WORK REQUIRED
The answer must reproduce the listing exactly, with every picture left out.

*** Opening DATA IN THIS EXERCISE ***

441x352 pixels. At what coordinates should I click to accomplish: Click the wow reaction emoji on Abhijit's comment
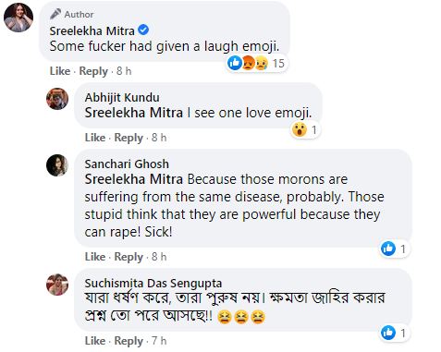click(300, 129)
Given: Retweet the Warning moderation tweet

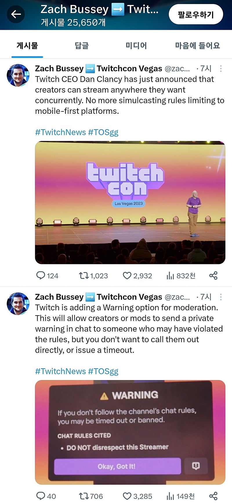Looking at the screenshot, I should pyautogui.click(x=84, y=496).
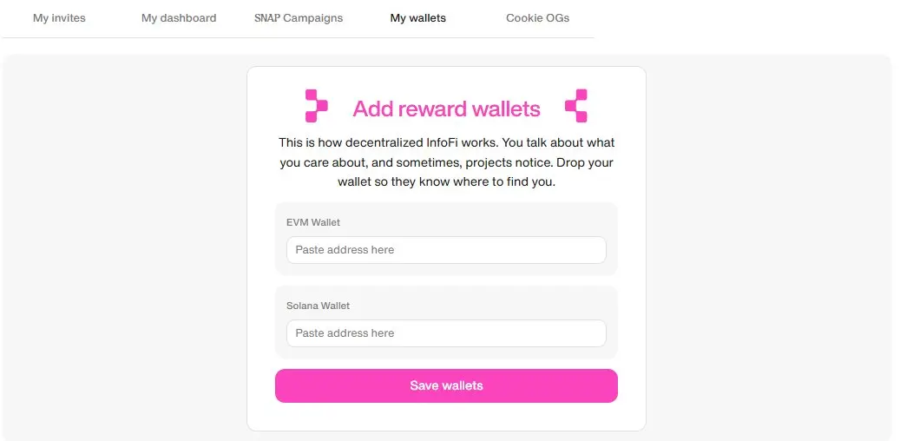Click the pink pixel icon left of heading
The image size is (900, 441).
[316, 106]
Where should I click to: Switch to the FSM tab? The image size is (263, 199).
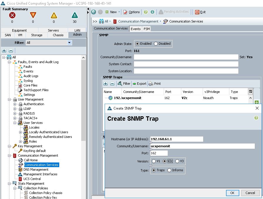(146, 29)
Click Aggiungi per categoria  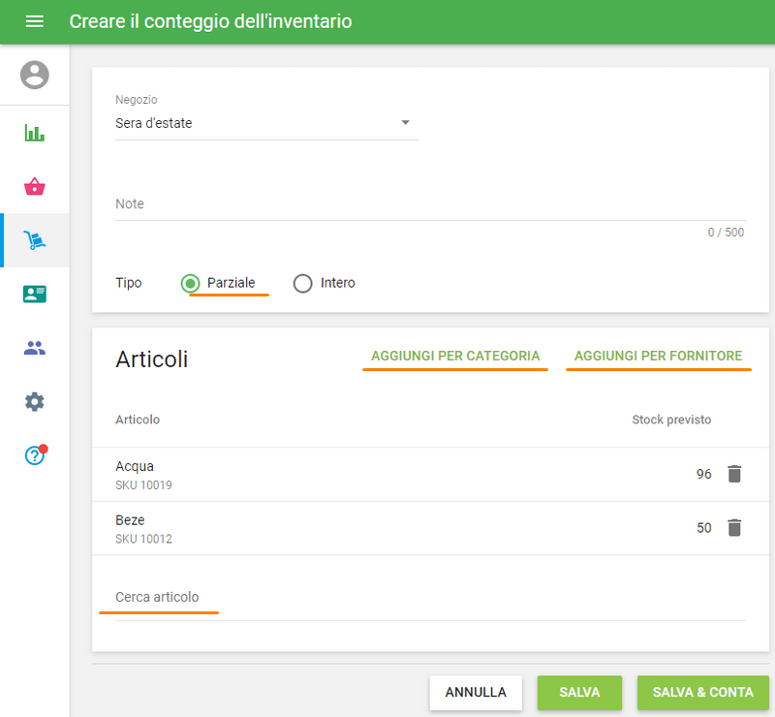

*** Closing DATA IN THIS EXERCISE ***

OUTPUT OF THE EXERCISE
441x352 pixels. At what coordinates should I click to accomplish: Click the wow reaction emoji on Abhijit's comment
click(300, 129)
Given: Retweet the Warning moderation tweet

Looking at the screenshot, I should pyautogui.click(x=84, y=496).
Click the pink pixel icon left of heading
The image size is (900, 441).
[316, 106]
Where should I click to: Switch to the FSM tab? The image size is (263, 199).
(146, 29)
Click Aggiungi per categoria  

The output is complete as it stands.